Em outras palavras: ao propor uma interpretação das Odes de Horácio no século XXI, seria possível ignorar que Quinto Horácio Flaco, seu autor, foi um homem que viveu no século I a.C., entre décadas de guerras civis, que passou pela guinada política da Pax Augusta e escreveu o Carmen saeculare sob encomenda do próprio Augusto, que mencionou em sua poesia madura a renovação religiosa do princeps, que recebeu uma uilla de seu patrono Mecenas, que leu, como todo romano de sua classe, a poesia grega arcaica e helenística, além da romana, ainda nos seus anos de formação, que viveu num tempo em que retórica e poesia não estavam de todo separados? Diante dessas perguntas, não hesito em afirmar que a morte do autor, ou pelo menos essa morte do autor em geral, tem os seus limites, e que dados biográficos do autor muitas vezes constituem uma espécie de metatexto; se não para encontrar uma verdade em sua obra, ao menos para indicar possíveis balizas mais convincentes de leitura. Doutro modo, teríamos de fingir que as obras surgem do mero acaso, sem ponto de ancoragem, sem ideologias, subjetividades ou poéticas que as permeiem; sem um indivíduo real que as escreva.

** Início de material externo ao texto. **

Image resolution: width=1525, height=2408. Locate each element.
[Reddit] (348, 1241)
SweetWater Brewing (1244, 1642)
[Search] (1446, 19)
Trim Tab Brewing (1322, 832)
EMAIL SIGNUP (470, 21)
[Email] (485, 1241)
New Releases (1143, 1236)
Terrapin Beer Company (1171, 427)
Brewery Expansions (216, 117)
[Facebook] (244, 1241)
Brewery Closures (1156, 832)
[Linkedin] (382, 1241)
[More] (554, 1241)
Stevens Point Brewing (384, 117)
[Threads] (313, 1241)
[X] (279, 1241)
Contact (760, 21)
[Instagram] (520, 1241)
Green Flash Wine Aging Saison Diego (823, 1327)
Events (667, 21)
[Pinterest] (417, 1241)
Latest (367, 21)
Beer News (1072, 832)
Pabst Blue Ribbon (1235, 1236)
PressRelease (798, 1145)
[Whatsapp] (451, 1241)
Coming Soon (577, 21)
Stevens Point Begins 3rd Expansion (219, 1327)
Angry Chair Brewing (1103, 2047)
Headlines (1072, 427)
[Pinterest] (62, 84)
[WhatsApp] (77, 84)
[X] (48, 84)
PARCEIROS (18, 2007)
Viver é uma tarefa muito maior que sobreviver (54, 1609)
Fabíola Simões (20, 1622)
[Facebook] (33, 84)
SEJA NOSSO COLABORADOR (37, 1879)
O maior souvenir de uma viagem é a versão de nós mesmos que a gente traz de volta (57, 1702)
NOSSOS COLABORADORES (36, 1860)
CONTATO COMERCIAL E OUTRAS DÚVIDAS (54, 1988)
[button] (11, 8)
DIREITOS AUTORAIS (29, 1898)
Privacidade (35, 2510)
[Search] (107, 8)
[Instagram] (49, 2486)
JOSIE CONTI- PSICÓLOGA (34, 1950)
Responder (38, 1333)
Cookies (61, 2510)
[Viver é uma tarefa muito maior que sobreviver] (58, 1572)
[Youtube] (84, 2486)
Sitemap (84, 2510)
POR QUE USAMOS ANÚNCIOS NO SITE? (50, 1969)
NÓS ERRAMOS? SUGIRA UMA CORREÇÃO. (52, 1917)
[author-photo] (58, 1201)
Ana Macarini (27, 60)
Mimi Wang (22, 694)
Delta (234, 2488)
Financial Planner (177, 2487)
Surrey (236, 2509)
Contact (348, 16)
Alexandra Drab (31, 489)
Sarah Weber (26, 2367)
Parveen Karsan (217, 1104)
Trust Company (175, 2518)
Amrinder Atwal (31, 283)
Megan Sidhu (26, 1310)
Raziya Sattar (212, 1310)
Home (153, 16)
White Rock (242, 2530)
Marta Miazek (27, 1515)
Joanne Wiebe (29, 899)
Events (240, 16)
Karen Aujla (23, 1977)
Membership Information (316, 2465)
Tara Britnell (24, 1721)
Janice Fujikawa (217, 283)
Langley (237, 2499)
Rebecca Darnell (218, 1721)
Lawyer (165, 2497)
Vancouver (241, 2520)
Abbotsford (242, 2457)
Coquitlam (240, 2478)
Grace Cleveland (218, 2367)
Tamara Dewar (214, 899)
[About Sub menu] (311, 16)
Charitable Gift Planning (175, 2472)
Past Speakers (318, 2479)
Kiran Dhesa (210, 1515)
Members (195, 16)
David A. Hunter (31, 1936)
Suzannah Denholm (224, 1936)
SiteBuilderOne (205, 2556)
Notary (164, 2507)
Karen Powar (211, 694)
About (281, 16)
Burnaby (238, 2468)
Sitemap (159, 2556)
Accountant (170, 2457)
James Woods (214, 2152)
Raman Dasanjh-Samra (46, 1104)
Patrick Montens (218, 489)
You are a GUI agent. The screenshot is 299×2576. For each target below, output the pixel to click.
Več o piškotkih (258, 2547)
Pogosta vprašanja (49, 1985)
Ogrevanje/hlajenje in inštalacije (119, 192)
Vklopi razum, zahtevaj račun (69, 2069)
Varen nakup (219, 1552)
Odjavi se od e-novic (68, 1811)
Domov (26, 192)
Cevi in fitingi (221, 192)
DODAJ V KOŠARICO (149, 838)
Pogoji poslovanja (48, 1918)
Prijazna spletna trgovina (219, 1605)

Mas eu poderia questionar o que significa "a morte do Autor" e retomar o problema: seria essa morte declarada por Barthes tão radical quanto foi interpretada por parte dos críticos? Vejamos mais uma passagem do ensaio:

 

Uma vez afastado o Autor, a pretensão de "decifrar" um texto se torna totalmente inútil. Dar ao texto um Autor é impor-lhe um travão, é provê-lo de um significado último, é fechar a escritura. Essa concepção convém muito à crítica que quer dar-se então como tarefa importante descobrir o Autor (ou suas hipóteses: a sociedade, a história, a psique, a liberdade) sob a obra: encontrado o Autor, o texto está "explicado", o crítico venceu; não é de se admirar, portanto, que o reinado do Autor tenha sido também o do Crítico (op. cit.: 69)

 

Aqui fica mais claro que não se trata propriamente de ignorar o autor, mas de tirar dele o centro teológico do texto; de retirar do texto uma metafísica última do sentido, que era costumeiramente atribuída à intenção do autor e que poderia ser desvelada pelo bom crítico, que então entraria como o detentor da verdade do texto. Para  Barthes, a morte do autor poderia liberar "uma atividade a que se poderia chamar contrateológica, propriamente revolucionária, pois a recusa de parar o sentido é finalmente a recusa de Deus e de suas hipóstases: a razão, a ciência, a lei" (ibid.:70). Ao ler esse trecho, é possível perceber como o autor Barthes está marcado pelos conflitos de maio de 68 na França, quando a juventude se insurgiu contra um sistema hierárquico do saber universitário e político em geral. Sua leitura busca a liberdade da interpretação como um novo ato crítico, agora sem metafísica, sem o conceito tradicional de verdade unívoca; o que, no fim das contas, poderia ser lido e posso dizer que o foi como uma espécie de "vale tudo" em nome da nova supremacia do leitor4, contra o antigo império do Autor e do Crítico. Nesse caso, seria possível entender que "a leitura (ou análise) deve parar em algum momento, e esse ponto de parada é uma escolha arbitrária e, por isso, ideológica", segundo comenta Robson Cesila (2013: 18) acerca das ideia de Don Fowler sobre intertextualidade, em Roman Constructions, de 2000; assim, "as cadeias intertextuais são infinitas e o leitor/analista é quem decide em que ponto vai parar. Isso nos leva à ideia de que a intertextualidade pode não ser um objeto fixo, pronto, um produto final, mas um processo, um fenômeno em movimento, uma ação inacabada" (ibid.: 19). Cada leitor impõe as próprias delimitações de sua leitura, quer ele tenha ou não consciência desse ato.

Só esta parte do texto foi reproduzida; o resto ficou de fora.